The R9000 runs on NETGEAR's genie OS, which continues to expand its feature set. But it still lacks any sort of QoS or device prioritization feature, which is a glaring omission for such a high end router.
Basic mode status
NETGEAR seems focused on taking some business away from its ReadyNAS colleagues with new storage-based features:
- Downloader (beta) - Uses FTP, HTTP, BitTorrent and eDonkey services.

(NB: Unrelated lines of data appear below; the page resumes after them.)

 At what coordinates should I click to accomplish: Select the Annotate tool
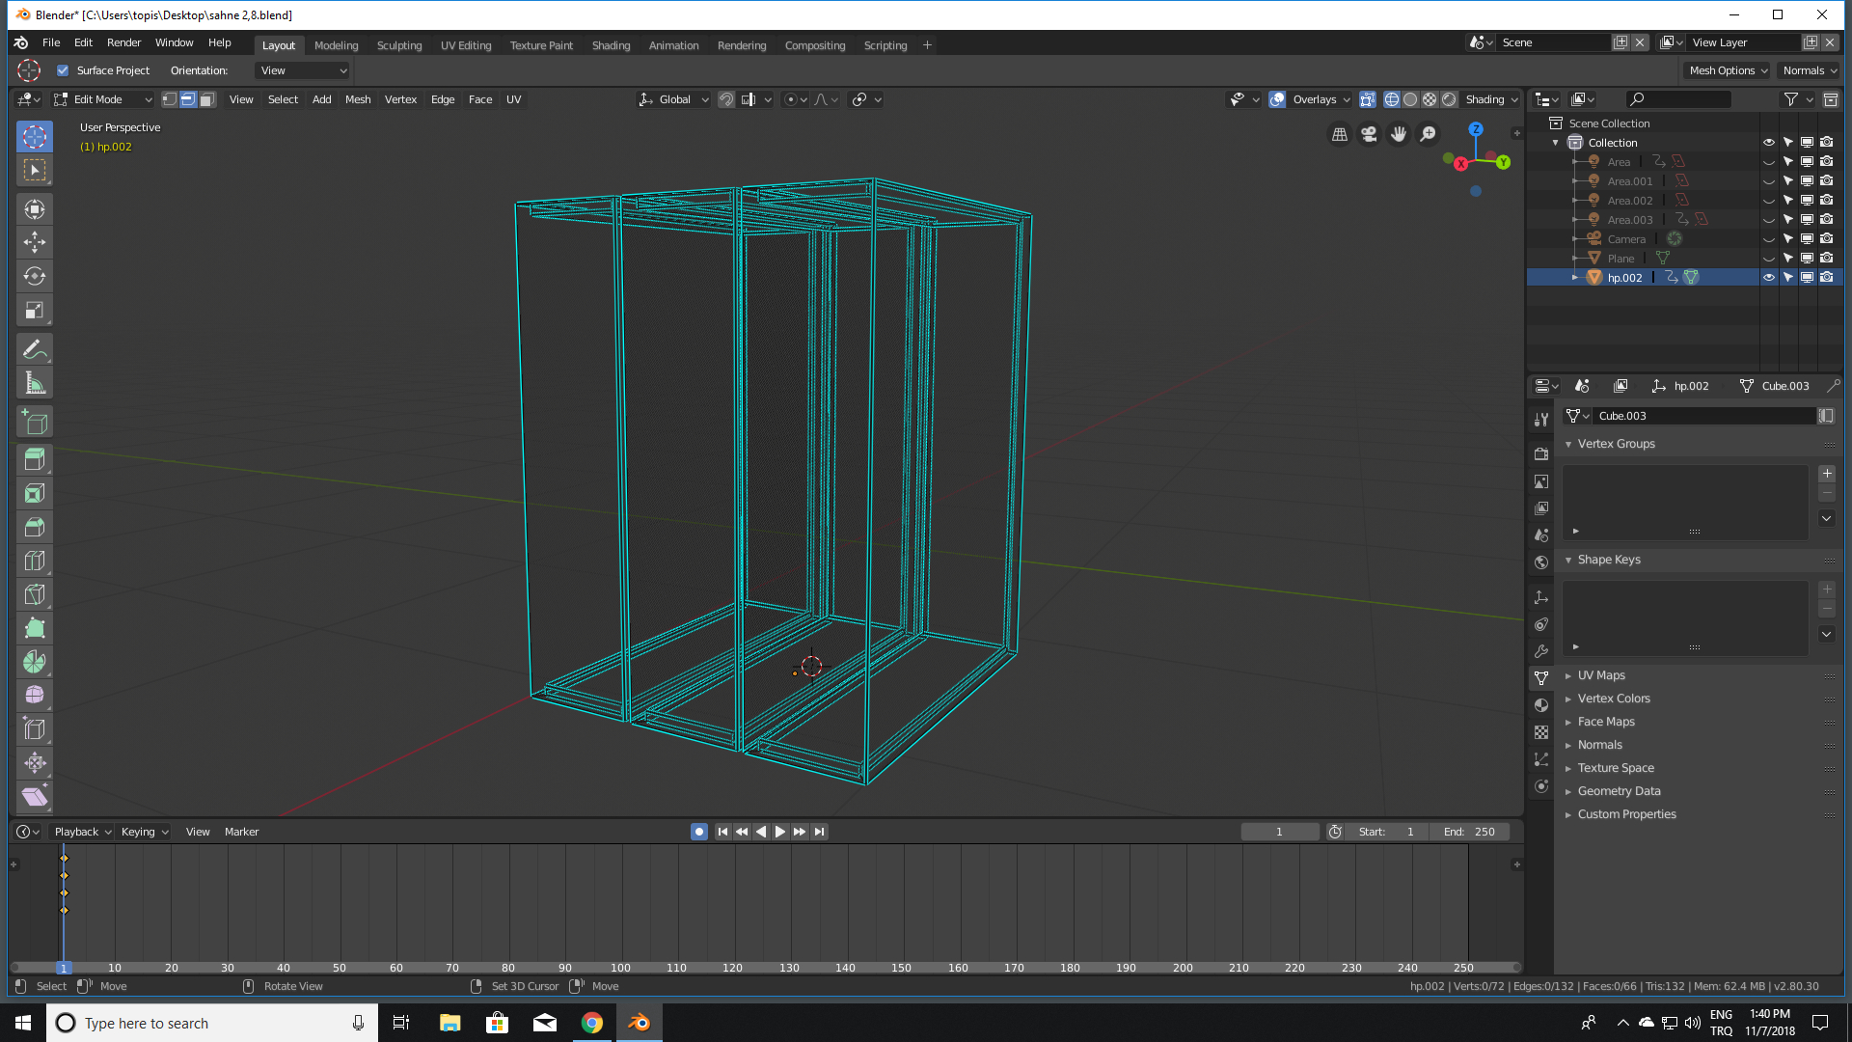tap(35, 349)
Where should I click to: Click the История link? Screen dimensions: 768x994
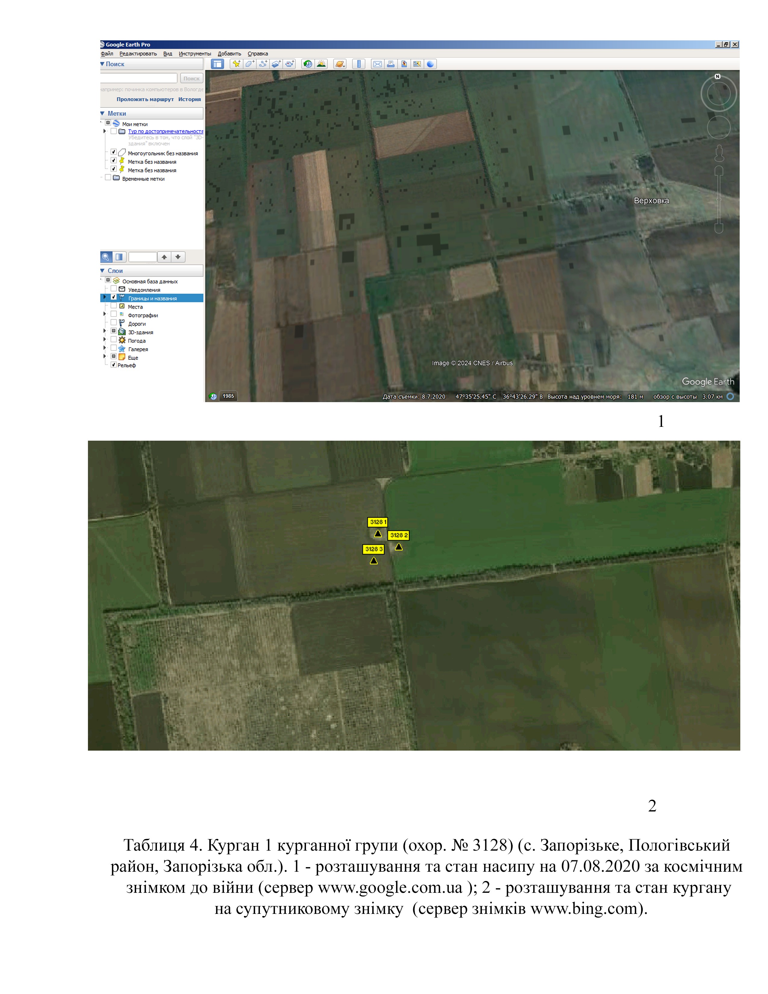tap(189, 99)
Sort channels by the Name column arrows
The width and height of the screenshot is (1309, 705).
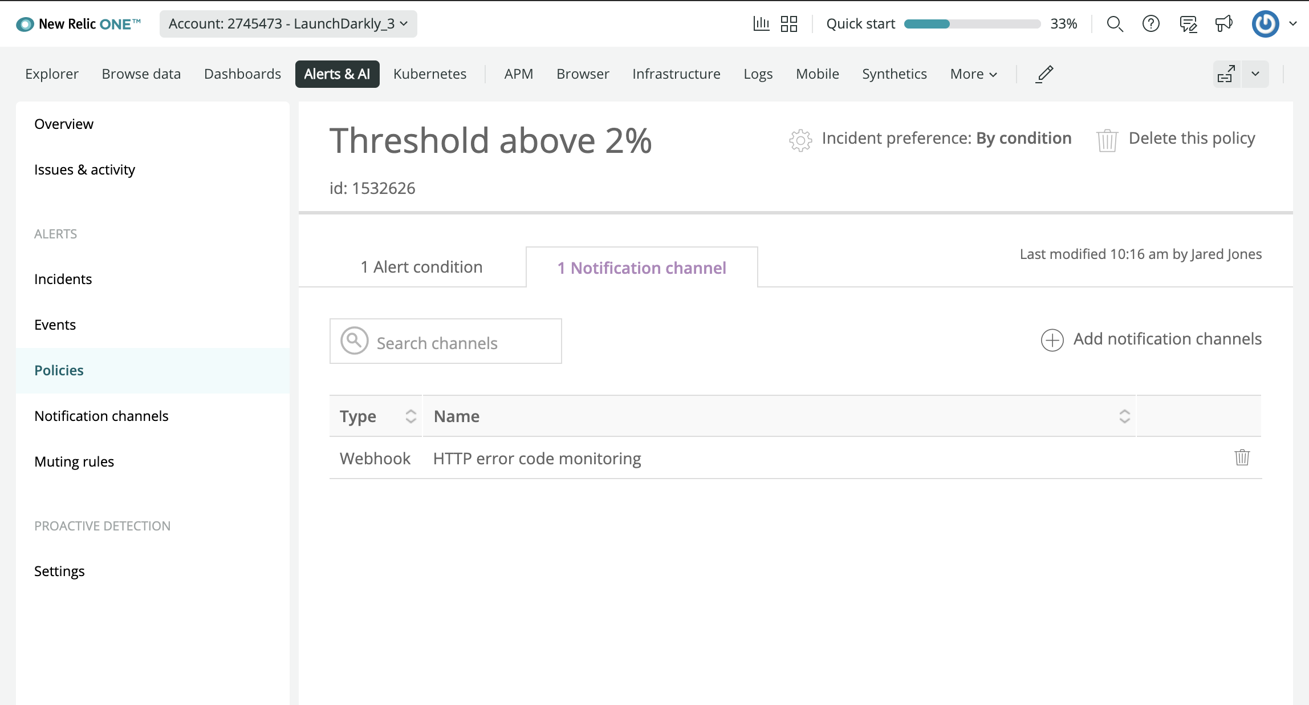(x=1124, y=416)
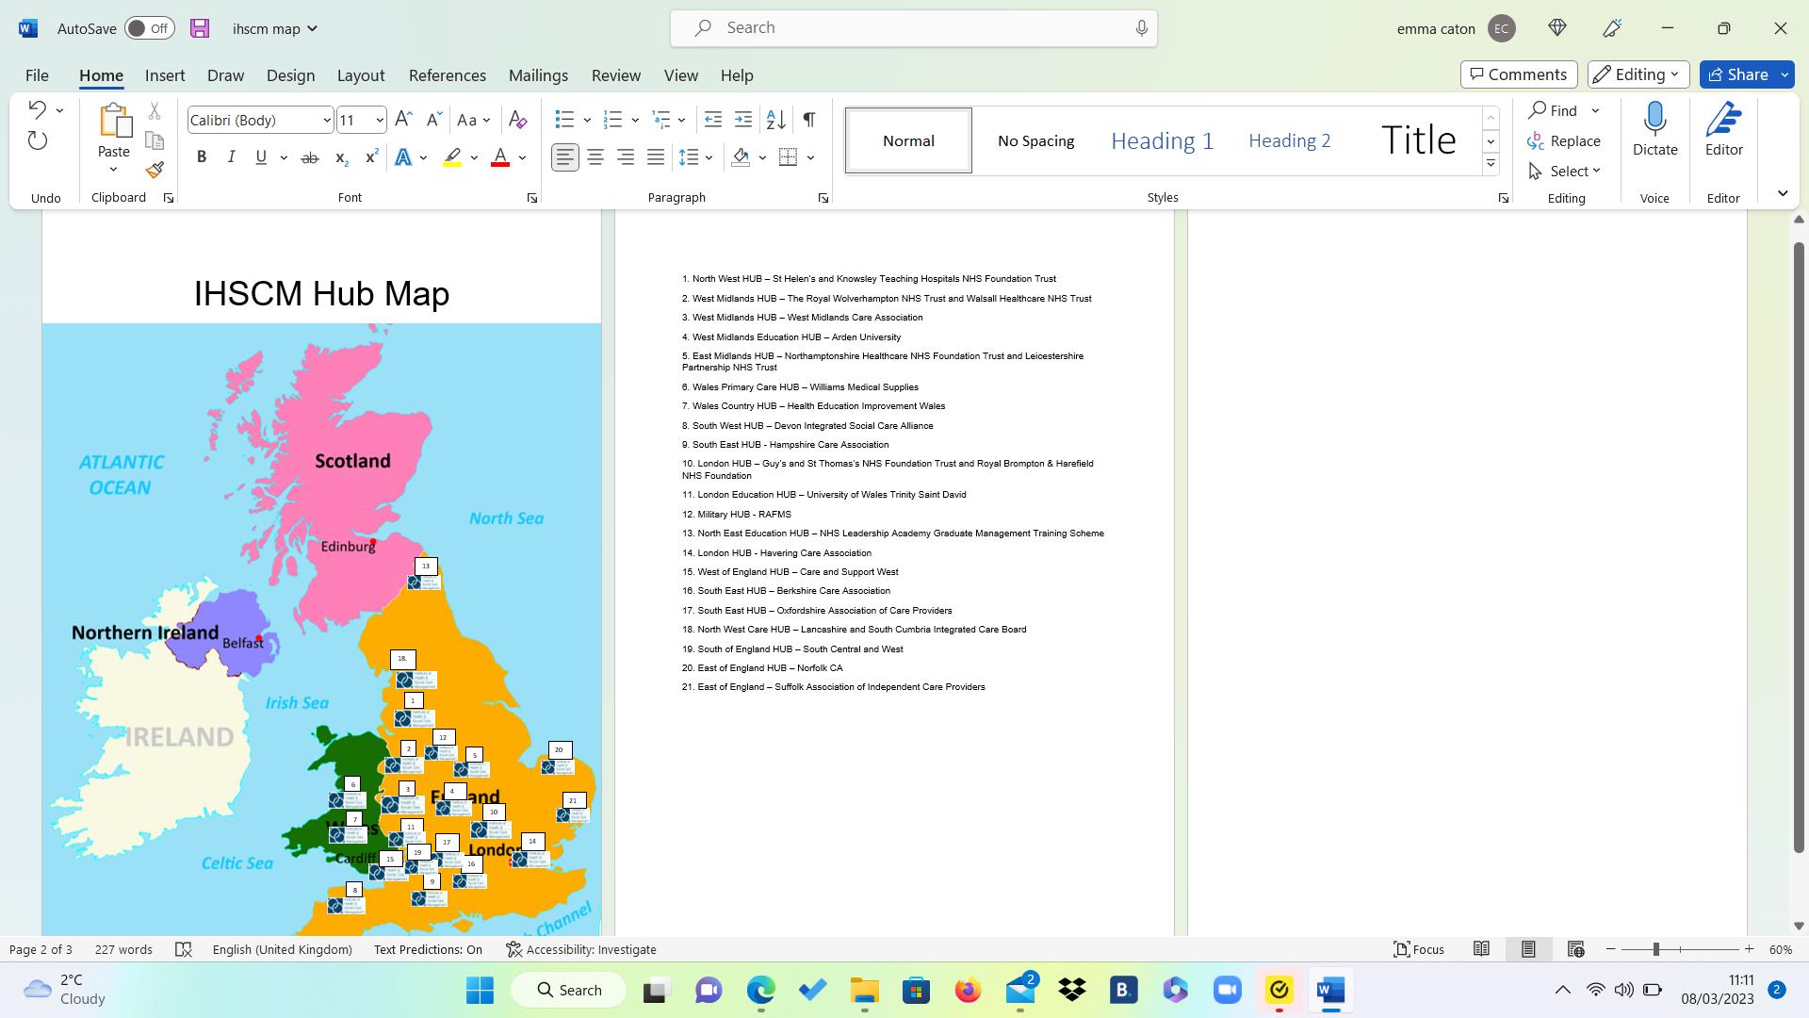Open the References ribbon tab
The height and width of the screenshot is (1018, 1809).
coord(447,75)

- Basic storage - Share files via SMB and HTTP / FTP locally and via internet
- Media server - Basic media server with TiVo and iTunes (music only) support
- ReadyCLOUD - Remote access to your drive via web or app
- ReadySHARE Printer - Share USB printers
- ReadySHARE Vault - Back up Windows PCs
- Cloud Backup - Back up to Amazon Cloud Drive
- Plex - Popular media server with transcoding features
The gallery has screenshots and commentary for each of the above. Note the Cloud Backup and Plex features are subscription based after the bundled trial period expires. I should note that while taking the screenshots, I found the router admin screen would hang when the USB drive powered down. I use a Startech USB 3.0 eSATA to SATA Hard Drive Docking Station (SATDOCKU3SEF), which I think controls the drive spin-down. There are no drive sleep settings in the router settings.
Some people also consider UPnP a security risk. It's enabled by default and even shows the ports it automatically opens. But at least it can be disabled.
NETGEAR has included a few other settings not normally found. The VLAN screen below is a composite; you choose either bridge group or VLAN tag options.
Port aggregation is enabled by default. There are no controls for the 10GbE SFP+ port.
The wireless settings are what you normally get with the genie OS, which are intentionally simplified and likely to frustrate the advanced users this router is intended for. The default settings are shown; your SSID and password will be different. The default Up to 800 Mbps is the 40 MHz bandwidth mode. Select Up to 347 Mbps if you want 20 MHz bandwidth and Up to 54 Mbps if you want to turn this beast into an 802.11g router. The other 5 GHz options are Up to 800 Mbps for 40 MHz channel bandwidth and Up to 347 Mbps for 20 MHz bandwidth
The Advanced Wireless settings provide more options, but likely not the ones you're looking for if you're really wrestling with device compatibility problems. The actual screen also contains 60 GHz advanced settings, which I've removed for clarity. WPS is enabled by default and can't be entirely disabled. But NETGEAR lets you disable the PIN method, which they judge as sufficient to defend against WPS' known vulnerabilities.
Advanced Wireless settings
I've merged the 60 GHz radio settings from the Wireless and Advanced wireless screens into a composite below. Channel choices are 2 (default) and 3; the Mode dropdown doesn't present any other choices.